- [What you will do]: Copy the lines below exactly as they appear, starting at the line that contains "The height and width of the screenshot is (384, 552)." and continuing down through the line that contains "[x=174, y=209]", both included.
# # # # # # #
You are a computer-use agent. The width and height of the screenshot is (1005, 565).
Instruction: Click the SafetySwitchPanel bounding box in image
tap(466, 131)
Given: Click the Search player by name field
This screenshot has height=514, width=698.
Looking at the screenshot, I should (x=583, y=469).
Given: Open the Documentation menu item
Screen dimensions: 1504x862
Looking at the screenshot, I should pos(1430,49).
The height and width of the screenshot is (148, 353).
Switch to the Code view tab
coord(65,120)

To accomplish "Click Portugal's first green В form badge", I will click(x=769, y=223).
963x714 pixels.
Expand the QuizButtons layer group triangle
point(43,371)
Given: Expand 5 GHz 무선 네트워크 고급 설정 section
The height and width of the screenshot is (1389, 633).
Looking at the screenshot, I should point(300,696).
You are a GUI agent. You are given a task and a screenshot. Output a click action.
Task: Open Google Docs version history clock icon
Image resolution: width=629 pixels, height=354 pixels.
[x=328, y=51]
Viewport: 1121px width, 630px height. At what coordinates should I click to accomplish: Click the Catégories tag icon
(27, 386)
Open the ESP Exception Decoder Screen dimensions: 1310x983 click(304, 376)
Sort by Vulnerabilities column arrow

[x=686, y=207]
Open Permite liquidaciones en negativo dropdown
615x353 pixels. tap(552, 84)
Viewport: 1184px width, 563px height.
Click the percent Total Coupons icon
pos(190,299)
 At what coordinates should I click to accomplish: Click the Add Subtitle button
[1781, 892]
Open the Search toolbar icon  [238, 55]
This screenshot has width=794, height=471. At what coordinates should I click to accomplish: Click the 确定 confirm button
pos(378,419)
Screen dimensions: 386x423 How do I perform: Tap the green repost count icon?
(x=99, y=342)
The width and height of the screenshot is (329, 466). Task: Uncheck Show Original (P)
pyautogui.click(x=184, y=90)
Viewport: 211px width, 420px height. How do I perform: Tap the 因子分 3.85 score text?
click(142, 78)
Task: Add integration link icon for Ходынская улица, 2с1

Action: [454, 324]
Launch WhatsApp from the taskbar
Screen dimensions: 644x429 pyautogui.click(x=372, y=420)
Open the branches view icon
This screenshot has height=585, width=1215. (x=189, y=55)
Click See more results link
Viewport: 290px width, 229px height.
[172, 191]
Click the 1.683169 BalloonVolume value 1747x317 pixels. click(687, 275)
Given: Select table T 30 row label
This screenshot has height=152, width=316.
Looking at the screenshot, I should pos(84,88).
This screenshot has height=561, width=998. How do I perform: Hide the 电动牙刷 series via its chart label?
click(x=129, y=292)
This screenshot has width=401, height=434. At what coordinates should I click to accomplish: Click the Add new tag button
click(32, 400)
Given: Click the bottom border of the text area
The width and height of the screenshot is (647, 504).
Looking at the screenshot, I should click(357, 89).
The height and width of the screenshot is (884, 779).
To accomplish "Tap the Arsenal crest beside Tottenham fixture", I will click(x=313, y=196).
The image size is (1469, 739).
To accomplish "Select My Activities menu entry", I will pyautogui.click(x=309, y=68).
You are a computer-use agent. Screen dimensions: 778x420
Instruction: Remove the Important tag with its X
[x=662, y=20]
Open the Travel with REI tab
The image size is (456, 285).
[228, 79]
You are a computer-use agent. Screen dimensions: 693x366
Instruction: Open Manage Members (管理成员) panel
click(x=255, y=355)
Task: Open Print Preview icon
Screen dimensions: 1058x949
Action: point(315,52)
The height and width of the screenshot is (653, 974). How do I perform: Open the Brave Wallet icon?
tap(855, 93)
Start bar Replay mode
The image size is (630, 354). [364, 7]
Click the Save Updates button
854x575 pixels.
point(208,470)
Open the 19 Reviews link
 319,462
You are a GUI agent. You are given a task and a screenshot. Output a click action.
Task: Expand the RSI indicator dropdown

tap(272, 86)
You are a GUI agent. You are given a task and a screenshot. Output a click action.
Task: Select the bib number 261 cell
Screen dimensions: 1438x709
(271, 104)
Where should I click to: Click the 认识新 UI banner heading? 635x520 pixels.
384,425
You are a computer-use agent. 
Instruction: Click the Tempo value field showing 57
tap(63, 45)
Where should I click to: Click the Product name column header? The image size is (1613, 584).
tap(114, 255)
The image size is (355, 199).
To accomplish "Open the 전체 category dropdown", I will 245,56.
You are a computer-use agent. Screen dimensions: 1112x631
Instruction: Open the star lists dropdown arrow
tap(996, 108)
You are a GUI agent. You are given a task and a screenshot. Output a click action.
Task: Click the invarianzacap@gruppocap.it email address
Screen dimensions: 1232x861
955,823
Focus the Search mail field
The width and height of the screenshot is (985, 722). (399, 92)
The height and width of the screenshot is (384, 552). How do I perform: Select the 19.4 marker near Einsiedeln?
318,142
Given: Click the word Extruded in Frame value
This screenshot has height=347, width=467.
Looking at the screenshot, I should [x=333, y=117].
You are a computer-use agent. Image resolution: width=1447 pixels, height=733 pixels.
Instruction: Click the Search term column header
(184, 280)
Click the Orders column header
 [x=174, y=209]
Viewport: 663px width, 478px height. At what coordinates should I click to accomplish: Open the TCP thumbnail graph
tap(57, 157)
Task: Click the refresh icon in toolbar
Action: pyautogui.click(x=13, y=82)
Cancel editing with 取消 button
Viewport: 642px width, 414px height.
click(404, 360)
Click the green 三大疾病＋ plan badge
# # # # # # #
- [Exercise output]:
The height and width of the screenshot is (384, 552). How do I perform: Select the 19.4 marker near Einsiedeln?
318,142
Given: Click the word Extruded in Frame value
This screenshot has height=347, width=467.
Looking at the screenshot, I should [x=333, y=117].
You are a computer-use agent. Image resolution: width=1447 pixels, height=733 pixels.
Instruction: Click the Search term column header
(184, 280)
Click the Orders column header
 [x=174, y=209]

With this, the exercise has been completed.